U.S. data is running contrary to warning signals from the yield curve
Momentum in the U.S. labor market may actually be building. Favorable declines in jobless claims, down a better-than-expected 8,000 to 209,000 in the August 3 week hints at strong demand for labor. Reinforcing this view, the four-week average of 212,250 is close to 5,000 lower than early July. The results point to resilience in the U.S. economy.
A firming in U.S. inflation in July also confirmed underlying strength in the domestic economy. The Consumer Price Index (CPI) rose 0.3% in July for both the overall and core measures. On a year-over-year basis, the CPI rose to 1.8%, while the core index (excluding food and energy) increased to 2.2%.
Within the CPI, medical care services in July rose 0.5% and 3.3% from a year earlier.

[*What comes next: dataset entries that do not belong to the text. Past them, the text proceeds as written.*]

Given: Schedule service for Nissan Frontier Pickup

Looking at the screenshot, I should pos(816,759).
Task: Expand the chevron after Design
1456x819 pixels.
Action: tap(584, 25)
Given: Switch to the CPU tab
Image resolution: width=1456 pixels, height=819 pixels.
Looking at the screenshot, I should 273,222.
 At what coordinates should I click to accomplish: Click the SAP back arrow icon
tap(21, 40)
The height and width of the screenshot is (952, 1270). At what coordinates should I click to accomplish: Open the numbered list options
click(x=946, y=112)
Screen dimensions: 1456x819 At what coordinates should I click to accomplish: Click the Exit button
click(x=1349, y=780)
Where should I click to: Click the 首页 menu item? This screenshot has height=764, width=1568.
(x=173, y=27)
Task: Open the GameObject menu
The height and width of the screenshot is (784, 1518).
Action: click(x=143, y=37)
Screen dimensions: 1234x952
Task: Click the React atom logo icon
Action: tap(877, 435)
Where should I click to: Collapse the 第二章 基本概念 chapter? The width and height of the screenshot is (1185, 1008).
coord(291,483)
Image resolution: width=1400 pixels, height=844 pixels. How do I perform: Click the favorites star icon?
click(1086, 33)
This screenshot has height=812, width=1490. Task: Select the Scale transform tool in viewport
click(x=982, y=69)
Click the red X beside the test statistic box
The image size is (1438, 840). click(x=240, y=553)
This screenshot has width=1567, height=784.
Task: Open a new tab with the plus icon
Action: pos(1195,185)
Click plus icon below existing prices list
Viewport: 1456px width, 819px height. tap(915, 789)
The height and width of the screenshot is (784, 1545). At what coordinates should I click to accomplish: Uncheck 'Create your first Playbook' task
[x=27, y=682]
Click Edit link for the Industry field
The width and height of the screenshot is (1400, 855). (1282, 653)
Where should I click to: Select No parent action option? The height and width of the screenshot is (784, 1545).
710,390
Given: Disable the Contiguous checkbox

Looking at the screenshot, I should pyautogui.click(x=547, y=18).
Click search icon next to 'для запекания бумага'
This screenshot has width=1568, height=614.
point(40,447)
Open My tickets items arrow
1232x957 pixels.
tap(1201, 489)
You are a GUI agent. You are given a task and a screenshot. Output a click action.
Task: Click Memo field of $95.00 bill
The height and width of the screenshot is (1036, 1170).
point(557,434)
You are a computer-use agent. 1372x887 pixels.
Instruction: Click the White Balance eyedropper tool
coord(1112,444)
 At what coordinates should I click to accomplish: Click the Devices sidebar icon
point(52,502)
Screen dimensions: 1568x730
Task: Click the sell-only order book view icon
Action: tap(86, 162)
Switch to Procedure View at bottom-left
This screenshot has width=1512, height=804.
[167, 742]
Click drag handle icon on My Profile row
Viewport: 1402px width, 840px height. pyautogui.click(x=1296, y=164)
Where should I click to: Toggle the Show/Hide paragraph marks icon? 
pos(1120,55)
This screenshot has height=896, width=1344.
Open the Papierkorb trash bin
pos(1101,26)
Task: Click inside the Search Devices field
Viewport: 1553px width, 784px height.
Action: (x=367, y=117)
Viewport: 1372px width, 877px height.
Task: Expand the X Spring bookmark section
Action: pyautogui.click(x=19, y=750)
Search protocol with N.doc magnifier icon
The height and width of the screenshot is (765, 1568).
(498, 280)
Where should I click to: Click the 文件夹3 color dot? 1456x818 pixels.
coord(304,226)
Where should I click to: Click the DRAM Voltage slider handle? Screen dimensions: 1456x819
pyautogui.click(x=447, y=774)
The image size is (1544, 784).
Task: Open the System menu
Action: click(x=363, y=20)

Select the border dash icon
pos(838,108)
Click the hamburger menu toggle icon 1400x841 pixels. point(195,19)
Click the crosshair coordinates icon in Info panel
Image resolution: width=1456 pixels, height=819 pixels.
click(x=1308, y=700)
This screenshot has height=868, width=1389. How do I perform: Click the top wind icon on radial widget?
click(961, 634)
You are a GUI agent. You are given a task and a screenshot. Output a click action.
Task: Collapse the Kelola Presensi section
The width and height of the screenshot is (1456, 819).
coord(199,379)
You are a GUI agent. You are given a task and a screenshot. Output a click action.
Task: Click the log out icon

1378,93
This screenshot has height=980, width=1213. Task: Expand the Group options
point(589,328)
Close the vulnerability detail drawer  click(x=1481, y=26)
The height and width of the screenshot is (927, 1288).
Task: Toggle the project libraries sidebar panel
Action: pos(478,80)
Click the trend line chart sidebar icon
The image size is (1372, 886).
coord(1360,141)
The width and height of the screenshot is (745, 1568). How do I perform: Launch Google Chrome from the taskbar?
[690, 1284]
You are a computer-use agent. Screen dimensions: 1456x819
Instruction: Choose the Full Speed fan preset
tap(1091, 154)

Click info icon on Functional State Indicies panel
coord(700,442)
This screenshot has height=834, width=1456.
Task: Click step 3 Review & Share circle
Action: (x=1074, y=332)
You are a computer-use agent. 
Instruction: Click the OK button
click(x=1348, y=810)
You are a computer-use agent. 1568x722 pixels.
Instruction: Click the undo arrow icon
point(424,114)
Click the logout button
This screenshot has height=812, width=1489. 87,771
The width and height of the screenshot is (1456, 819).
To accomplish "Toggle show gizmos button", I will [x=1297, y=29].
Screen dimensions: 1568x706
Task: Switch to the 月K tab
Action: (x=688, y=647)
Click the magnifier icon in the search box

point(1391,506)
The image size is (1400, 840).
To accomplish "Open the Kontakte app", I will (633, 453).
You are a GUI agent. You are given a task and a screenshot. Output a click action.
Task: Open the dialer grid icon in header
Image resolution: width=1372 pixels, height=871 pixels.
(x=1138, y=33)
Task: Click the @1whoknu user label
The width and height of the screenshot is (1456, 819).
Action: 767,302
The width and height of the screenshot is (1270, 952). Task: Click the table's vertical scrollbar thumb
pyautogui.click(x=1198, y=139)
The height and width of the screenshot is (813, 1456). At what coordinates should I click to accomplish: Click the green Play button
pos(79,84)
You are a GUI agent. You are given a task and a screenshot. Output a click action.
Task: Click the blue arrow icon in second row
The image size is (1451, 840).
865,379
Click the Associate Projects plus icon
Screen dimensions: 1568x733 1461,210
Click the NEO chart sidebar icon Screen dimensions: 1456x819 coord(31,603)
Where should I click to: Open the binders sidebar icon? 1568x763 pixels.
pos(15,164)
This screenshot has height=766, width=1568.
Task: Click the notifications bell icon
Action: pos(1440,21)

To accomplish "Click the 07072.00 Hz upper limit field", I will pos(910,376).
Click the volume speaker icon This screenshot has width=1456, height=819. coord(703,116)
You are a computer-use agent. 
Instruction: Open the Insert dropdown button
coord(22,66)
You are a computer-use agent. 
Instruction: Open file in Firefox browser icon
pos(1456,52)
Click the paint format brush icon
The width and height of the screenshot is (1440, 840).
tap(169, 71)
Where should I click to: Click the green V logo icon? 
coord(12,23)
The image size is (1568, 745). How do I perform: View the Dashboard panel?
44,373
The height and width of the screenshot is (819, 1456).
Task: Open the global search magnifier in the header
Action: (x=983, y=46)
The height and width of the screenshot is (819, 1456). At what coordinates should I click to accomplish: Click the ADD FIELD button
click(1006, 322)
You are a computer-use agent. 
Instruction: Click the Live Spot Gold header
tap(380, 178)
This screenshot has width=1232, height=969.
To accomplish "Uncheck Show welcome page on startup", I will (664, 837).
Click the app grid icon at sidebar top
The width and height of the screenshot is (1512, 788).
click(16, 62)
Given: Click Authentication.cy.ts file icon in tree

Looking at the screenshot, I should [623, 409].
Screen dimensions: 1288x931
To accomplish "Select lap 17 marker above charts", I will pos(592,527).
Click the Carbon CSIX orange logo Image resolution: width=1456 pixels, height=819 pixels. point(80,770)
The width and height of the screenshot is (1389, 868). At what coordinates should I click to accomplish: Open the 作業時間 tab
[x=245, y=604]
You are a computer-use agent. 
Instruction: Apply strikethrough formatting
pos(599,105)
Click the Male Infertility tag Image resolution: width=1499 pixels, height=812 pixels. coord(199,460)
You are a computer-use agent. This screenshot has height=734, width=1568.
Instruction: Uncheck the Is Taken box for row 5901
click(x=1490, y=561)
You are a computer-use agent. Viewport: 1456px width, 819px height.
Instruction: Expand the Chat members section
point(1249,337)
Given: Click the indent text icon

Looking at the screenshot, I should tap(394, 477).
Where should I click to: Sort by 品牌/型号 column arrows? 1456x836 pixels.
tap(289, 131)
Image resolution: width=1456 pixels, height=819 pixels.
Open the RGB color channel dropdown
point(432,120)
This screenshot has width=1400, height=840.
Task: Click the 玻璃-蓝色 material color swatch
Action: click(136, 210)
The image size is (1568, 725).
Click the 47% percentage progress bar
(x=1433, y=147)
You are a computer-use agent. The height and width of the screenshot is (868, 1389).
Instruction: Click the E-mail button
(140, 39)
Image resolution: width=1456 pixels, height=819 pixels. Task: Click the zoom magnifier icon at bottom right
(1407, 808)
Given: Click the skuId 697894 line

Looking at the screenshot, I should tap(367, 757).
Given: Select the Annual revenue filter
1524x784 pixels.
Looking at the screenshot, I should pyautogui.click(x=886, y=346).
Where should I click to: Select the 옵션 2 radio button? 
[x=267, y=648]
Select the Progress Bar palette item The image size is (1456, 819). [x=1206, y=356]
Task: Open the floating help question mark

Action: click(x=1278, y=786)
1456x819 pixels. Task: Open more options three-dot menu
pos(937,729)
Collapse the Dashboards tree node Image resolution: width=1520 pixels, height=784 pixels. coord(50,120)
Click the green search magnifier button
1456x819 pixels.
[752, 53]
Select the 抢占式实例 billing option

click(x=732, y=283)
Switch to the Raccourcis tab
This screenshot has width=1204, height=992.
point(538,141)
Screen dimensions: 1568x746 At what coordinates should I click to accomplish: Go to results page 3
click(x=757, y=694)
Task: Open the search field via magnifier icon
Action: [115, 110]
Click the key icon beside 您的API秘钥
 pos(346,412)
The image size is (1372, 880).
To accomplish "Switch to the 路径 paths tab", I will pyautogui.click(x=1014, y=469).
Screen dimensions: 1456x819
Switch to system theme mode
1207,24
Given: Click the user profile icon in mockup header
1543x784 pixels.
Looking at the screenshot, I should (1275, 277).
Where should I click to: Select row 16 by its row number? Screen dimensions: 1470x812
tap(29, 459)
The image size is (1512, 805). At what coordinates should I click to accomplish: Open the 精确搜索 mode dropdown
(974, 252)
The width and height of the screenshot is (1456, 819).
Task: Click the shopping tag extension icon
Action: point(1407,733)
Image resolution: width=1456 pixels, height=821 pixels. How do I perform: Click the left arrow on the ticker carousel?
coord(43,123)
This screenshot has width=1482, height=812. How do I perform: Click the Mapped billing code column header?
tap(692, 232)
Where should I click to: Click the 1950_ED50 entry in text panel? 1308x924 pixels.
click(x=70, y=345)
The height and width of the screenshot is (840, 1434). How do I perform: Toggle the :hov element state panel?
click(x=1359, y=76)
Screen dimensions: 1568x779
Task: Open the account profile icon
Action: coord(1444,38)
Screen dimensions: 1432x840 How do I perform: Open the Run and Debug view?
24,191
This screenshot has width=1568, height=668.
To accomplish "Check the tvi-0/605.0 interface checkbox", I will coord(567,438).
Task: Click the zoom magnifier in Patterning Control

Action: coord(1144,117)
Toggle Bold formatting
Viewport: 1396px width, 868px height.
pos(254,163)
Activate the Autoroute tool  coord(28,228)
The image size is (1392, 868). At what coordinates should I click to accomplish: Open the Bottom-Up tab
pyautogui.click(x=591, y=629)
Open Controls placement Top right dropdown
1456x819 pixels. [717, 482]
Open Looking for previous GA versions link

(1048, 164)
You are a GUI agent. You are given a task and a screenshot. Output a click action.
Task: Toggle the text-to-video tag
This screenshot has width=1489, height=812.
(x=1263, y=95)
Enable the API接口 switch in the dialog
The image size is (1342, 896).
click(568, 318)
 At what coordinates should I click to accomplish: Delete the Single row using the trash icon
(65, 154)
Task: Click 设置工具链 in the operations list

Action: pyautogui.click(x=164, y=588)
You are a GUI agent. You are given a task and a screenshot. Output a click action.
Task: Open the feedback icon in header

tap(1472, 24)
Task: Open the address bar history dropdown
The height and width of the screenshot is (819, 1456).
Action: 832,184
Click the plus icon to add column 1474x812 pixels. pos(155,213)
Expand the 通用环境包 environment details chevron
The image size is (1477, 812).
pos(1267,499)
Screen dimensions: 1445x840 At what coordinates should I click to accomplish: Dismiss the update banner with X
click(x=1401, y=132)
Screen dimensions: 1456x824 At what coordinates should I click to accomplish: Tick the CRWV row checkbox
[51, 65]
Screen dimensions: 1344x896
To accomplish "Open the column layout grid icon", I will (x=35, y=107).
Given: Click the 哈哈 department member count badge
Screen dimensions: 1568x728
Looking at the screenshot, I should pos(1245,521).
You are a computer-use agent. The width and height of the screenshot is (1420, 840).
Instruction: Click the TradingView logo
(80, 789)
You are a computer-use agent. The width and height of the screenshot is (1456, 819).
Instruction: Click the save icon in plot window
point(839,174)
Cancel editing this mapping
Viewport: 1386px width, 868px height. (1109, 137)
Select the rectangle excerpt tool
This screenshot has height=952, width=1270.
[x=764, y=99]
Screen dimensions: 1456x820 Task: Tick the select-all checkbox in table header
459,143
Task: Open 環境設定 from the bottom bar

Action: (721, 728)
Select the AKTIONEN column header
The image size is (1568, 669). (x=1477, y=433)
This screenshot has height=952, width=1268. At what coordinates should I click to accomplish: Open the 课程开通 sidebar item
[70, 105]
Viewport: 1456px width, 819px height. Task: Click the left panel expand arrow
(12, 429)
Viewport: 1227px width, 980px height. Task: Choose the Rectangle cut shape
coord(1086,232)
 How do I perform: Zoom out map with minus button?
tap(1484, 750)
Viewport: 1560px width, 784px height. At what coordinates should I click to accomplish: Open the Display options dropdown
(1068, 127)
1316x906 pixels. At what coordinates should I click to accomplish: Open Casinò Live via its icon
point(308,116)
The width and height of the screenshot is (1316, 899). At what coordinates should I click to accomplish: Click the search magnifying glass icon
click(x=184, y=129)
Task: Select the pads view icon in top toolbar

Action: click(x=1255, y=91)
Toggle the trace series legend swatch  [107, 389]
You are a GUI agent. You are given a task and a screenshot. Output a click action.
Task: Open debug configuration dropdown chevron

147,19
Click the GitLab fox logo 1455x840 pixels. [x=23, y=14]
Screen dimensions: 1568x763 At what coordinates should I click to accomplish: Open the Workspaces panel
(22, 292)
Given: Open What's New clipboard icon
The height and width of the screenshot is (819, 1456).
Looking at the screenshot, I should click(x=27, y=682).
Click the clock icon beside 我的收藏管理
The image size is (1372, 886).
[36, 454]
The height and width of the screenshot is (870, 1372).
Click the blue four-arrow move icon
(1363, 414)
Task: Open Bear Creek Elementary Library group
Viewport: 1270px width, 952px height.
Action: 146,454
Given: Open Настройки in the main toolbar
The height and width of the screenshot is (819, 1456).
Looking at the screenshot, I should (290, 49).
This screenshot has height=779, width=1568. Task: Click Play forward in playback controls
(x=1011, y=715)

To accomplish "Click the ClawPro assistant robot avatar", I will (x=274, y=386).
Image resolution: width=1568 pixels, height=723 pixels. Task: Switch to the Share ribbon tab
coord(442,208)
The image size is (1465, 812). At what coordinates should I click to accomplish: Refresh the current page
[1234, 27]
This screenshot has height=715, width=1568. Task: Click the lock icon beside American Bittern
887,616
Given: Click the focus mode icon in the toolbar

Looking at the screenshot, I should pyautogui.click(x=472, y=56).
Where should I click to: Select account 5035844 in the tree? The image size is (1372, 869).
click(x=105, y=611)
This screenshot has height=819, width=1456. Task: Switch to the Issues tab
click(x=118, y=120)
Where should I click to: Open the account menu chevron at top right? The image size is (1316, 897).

Shelter costs in July rose 0.3% for a second straight month and 3.0% on the year. Together, these two components make up about half of all consumer prices and are well above the Fed's general 2% inflation target.
The higher CPI readings are unlikely to deter the Fed from cutting rates in September, but if inflation continues to firm, it would reduce the odds of a cut in December. Fed Chairman Jerome Powell recently offered two main rationales for lowering interest rates. First, a reduction is intended to provide insurance against downside risks from weak global growth and trade policy uncertainty. Second, a cut is intended to accelerate the return of overall inflation to the 2% target.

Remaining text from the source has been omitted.